Whenever Bush plays dress-up, as he does at nearly every photo-op on a military site from the USS Lincoln to torture seminar rooms at Ft. Bragg, he comes off as the missing member of the Village People, which mayy explains his enduring appeal to the latent types manning the controls of the Christian right these days.
In the mid-1990s, as Bush began to plot his run for the White House, the governor and his handlers (Dan Bartlett, Karen Hughes and Karl Rove) realized that Bush`s missing years in the Guard might prove problematic. After all, during the 1992 presidential campaign, Bush`s father assaulted Clinton for his deft manipulation of Col. Eugene Holmes, the commander of Arkansas`s ROTC, to sidestep the draft.
Bush`s dilemma was trickier and more unseemly than Clinton`s. In order to escape service in Vietnam, he had exploited his family`s political connections to secure a choice spot in the Texas Air National Guard, despite failing his pilot aptitude test. Though a blatant act of patronage, Bush was promoted to officer status before he earned his pilot`s license and without going to officer training school. He refused to take his mandatory flight physical and also refused to show up for a mandatory evaluation. He went AWOL for a year and a half and then requested and received an early discharge. All this after promising to ``serve as long as possible`` and to devote himself to a lifetime of high flying...flying planes, that is.
In the offices of the Texas Air Guard there were records documenting Bush`s dubious career and exposing the holes in his extravagent version of his military service to the country. The most potentially damning of those documents (Bush`s pay records) are now missing. Where did they go?
One intriguing explanation comes from Lt. Col. Bill Burkett, a top aide to Maj. Gen. Daniel James, III, then commander of the Texas Air National Guard. In 1997, Burkett claims he was just outside the open door of Maj. Gen. James`s office when the general received a conference call from Joe Allbaugh, Bush`s chief of staff, and Dan Bartlett, Bush`s communications director. The conversation played out over James`s speakerphone, where Burkett claims he overheard Bush`s men order James to cleanse Bush`s military files. Burkett said he recalled Allbaugh`s saying: ``We certainly don`t want anything that is embarrassing in there.``
A few days later, Burkett says that he saw Brig. Gen. John Scribner dispose of Bush`s pay and performance records in a 15-gallon metal waste can inside the Texas Air National Guard Musuem. ``The files had been gone through over the years,`` Scribner quipped to Burkett, pointing to the garbage can. ``Not as much in here as I thought.`` Apparently, this was a mop-up operation to make sure that nothing had been missed in previous search-and-destroy raids on Bush`s files.
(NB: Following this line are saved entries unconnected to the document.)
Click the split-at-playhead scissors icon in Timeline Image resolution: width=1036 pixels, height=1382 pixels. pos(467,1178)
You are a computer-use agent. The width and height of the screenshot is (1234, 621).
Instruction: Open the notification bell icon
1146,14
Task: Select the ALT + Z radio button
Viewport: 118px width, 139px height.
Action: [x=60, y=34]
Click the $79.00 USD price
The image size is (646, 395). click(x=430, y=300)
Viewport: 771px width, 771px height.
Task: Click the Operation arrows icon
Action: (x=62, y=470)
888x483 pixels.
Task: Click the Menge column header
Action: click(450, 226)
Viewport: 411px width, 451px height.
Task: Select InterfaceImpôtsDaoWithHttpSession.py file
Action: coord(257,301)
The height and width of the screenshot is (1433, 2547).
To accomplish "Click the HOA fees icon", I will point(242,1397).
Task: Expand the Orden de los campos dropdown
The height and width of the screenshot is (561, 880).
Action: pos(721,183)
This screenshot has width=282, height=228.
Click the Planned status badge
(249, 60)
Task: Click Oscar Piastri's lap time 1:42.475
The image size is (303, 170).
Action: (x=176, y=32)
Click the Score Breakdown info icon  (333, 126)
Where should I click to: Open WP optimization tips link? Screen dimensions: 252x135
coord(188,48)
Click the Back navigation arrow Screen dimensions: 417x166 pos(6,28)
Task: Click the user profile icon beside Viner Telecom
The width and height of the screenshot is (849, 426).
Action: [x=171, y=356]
Burkett went public with his recollections in the spring of 2004 during the mini-tempest in the corporate press over Bush`s military record sparked by Michael Moore`s assertion that the president was a ``deserter.`` The president`s praetorian guard went into action, smearing Burkett as a disgruntled malcontent with an ax to grind against Maj. Gen. James, who Bush had elevated to the head of the Air National Guard for the entire country. Although the Burkett story quickly faded, phone records and other documents back up the circumstances of his claims. And Burkett himself hasn`t backed down despite the assaults on his character from Bush`s political mercenaries. ``If President Bush is going to be the first president in over one hundred years that puts himself in a uniform and uses taxpayer`s money for a photo opportunity to land on a flight deck and say hooray,`` Burkett told reporters. ``He`s put it on the table and we deserve to know.`` But the press bus had long since pulled away, never to return to the scene of the crime.
Given this vaporous record of service during Vietnam, it takes a perverse kind of hubris for Bush to assail the military careers of a POW (John McCain), a bona fide killing machine (John Kerry) and a triple amputee (Max Cleland). It`s the trademark of a pampered bully.
* * *
The moment George Bush refused to go spill blood in Vietnam may have been the moral Everest of his life. But he has long since buried that singular act of conscience beneath a stench-heap of warped psychological projection and ethical hypocrisy. The president remains a stunted brat and a coward at the core, dodging rules he forces others to abide by with unforgiving strictness. Festooned in a flight jacket he never deserved, Bush has ordered National Guard troops into a bloody desert war he and his chickenhawk cronies launched under fabricated pretexts. Then in order to hand out tax breaks to the super-rich and billion-dollar contracts to favored arms makers, Bush scrimped on the funding of his precious war itself: too few troops, under-armed, over-worked, operating with no occupation plan and no exit strategy.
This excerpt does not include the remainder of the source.